Wells are generally drilled into the ground to recover natural deposits of hydrocarbons and/or other desirable materials trapped in geological formations in the Earth's crust. A well is drilled into the ground and/or directed to a targeted geological location and/or geological formation by a drilling rig at the Earth's surface.
Once a geological formation of interest is reached in a drilled well, drillers often investigate fluids of the geological formation (i.e., formation fluids) by taking fluid samples from the formation for analysis. In some examples, one or more formation fluid samples are obtained by lowering a fluid sampling tool into the well and withdrawing the fluid samples from an underground formation. One example of a sampling tool is the Schlumberger Modular Formation Dynamics Tester (MDT™). The fluid samples may then be analyzed (e.g., in a laboratory) to determine one or more characteristics of the fluid. Additionally or alternatively, characteristics of a fluid may be measured and/or the fluid may be analyzed (e.g., within the sampling tool itself and/or by a device communicatively coupled to the sampling tool) while the sample is relatively pristine. Moreover, such downhole fluid characterization and/or analysis provides information in substantially real-time in contrast to a laboratory analysis that may require many weeks or months to be completed, and/or surface well site analysis, which may result in undesirable phase transitions as well as the loss of key constituents. if the sampling pressure is above the saturation pressure, the fluid will most likely be in a single phase ensuring that the original composition is being analyzed. For pressures below the saturation pressure, a measurement of the properties of a liquid phase sample taken in the reservoir oil zone, and of an associated gas sample taken above the oil zone, will yield more accurate values than a measurement of the properties of a sample recombined at the surface. Indeed, it may be difficult to retain the sample recombined at the surface. Indeed, it may be difficult to retain the sample in the state in which it existed downhole when it is retrieved and/or removed to the surface.
Petroleum oil and gas are essentially a mixture of several hydrocarbon components, the variation of which dictates the characteristics of the fluid, along with some inorganic substances. Different types of reservoir fluids include black oils volatile oils, retrograde condensates, wet gases, and dry gases, and the different fluid types require different considerations for their exploitation, and different properties are used for their description. For example, it is generally agreed that black oils can be described satisfactorily using averaged properties of the oil and gas phases, such as the volumetric factors and gas solubility ratios. volatile oils and retrograde condensates, which are near critical fluids, as well as wet gases all require a more detailed knowledge of the fluid composition because the ultimate recovery will be dictated by the control of the production conditions (e.g., primarily pressure).

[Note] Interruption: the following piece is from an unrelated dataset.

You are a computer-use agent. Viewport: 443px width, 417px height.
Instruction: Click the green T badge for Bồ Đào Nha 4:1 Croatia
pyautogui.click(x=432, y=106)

The analysis of a collected fluid sample provides information about the contents of the fluid, density, viscosity, saturation pressure (e.g., bubble point pressure or dew point pressure), and other important characteristics. This vital information is used for field planning decisions and/or for the optimization of upstream and/or downstream production facilities. Indeed, decisions such as the type of well completion, production procedures and the design of the surface handling and processing facilities are affected by the characteristics of the produced fluids. For example, if fluid in the well is a retrograde condensate, the saturation (dew) pressure, combined with the formation pressure and permeability, dictate the maximum pressure drawdown for production of the fluids, and/or whether an injection scheme for pressure maintenance for liquid vaporization should be implemented.
One fluid characteristic of particular interest is the gas-oil-ratio (GOR). The GOR is the ratio of the volume of the gaseous phase in the formation fluid and the volume of liquid hydrocarbons, at standard conditions (e.g., 60 degrees Fahrenheit and 1 atmosphere of pressure). GOR values are typically expressed in units of standard cubic feet of gas per barrel of oil (scf/bbl) at the standard conditions. The GOR, among other formation fluid parameters and/or values, is important in designing the upstream and/or downstream production facilities. for example, if the GOR is high, the surface facilities must be designed to handle a large amount of gas from the well.